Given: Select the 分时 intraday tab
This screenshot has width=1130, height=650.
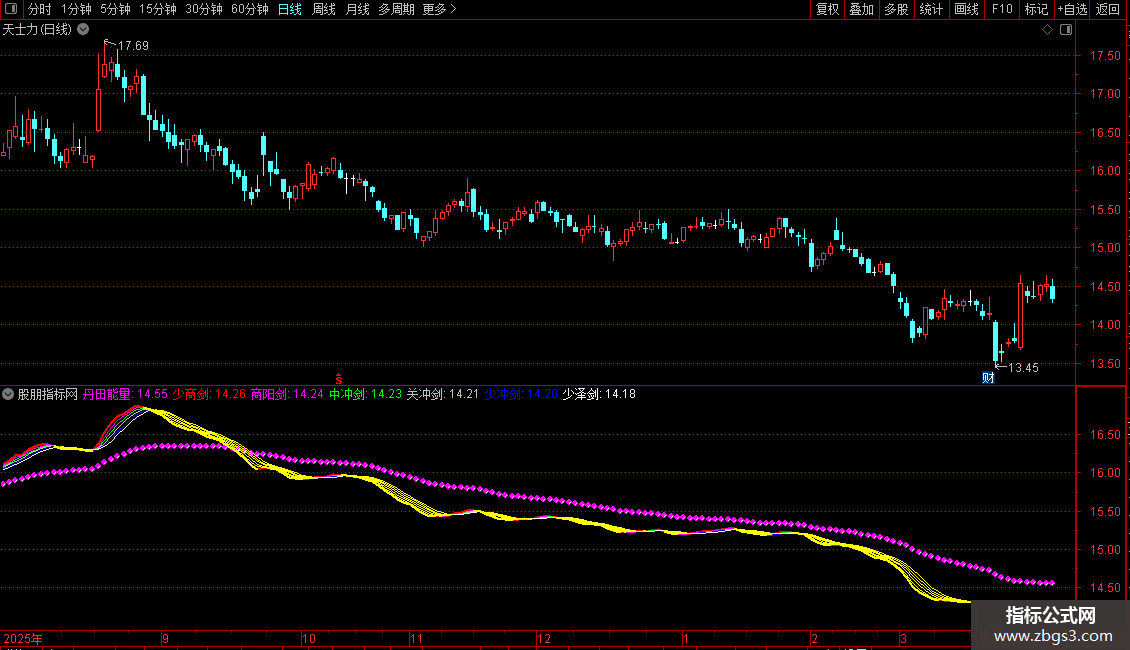Looking at the screenshot, I should tap(39, 9).
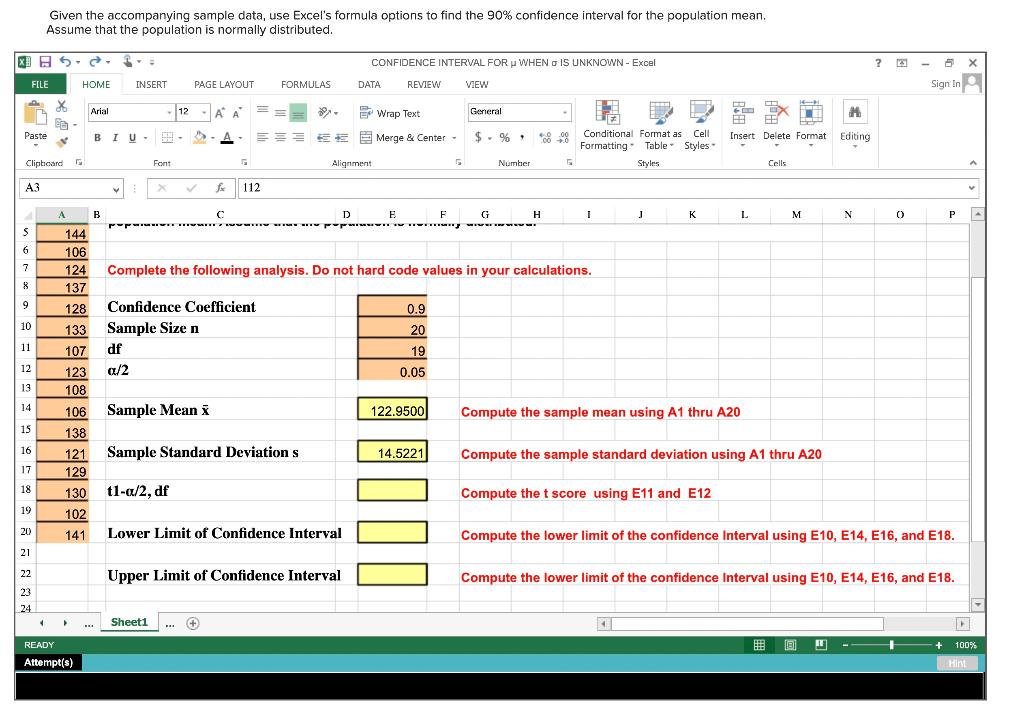This screenshot has height=722, width=1024.
Task: Switch to the Sheet1 tab
Action: (x=129, y=621)
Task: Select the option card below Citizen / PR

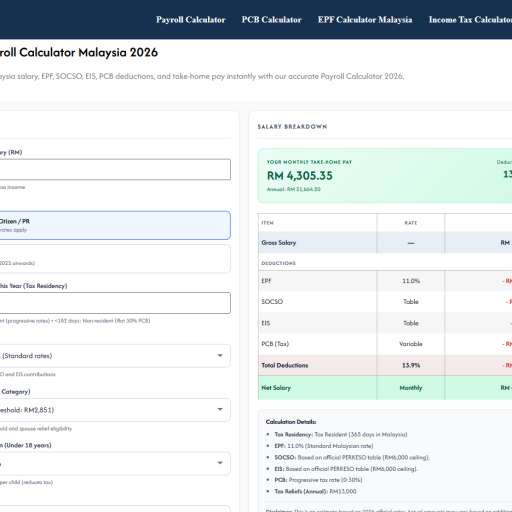Action: click(115, 259)
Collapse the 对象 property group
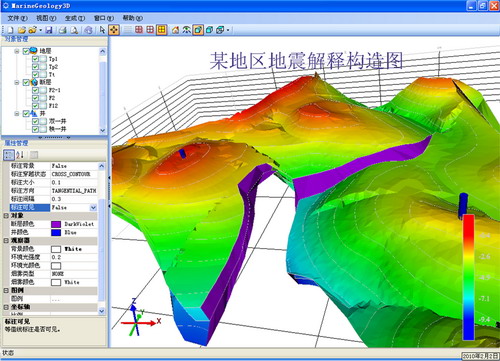 click(6, 216)
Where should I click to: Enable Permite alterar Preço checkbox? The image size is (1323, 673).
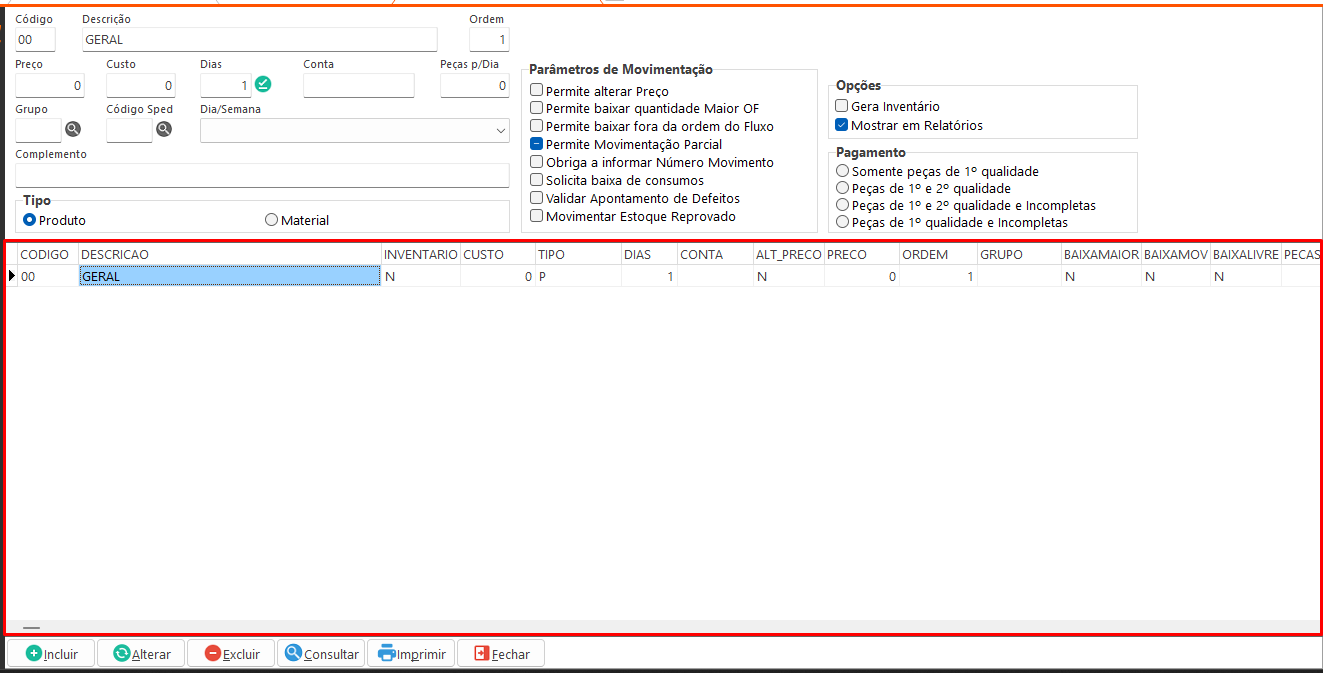[537, 91]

** What is being asked **
Transcribe every entry word for word, but omit the pictures.

** Solution to the problem **
Given: Select the 分时 intraday tab
This screenshot has width=1130, height=650.
Looking at the screenshot, I should tap(39, 9).
This screenshot has height=722, width=1024.
Task: Switch to the Sheet1 tab
Action: (x=129, y=621)
Task: Select the option card below Citizen / PR

Action: click(115, 259)
Collapse the 对象 property group
 click(6, 216)
Where should I click to: Enable Permite alterar Preço checkbox? The image size is (1323, 673).
[537, 91]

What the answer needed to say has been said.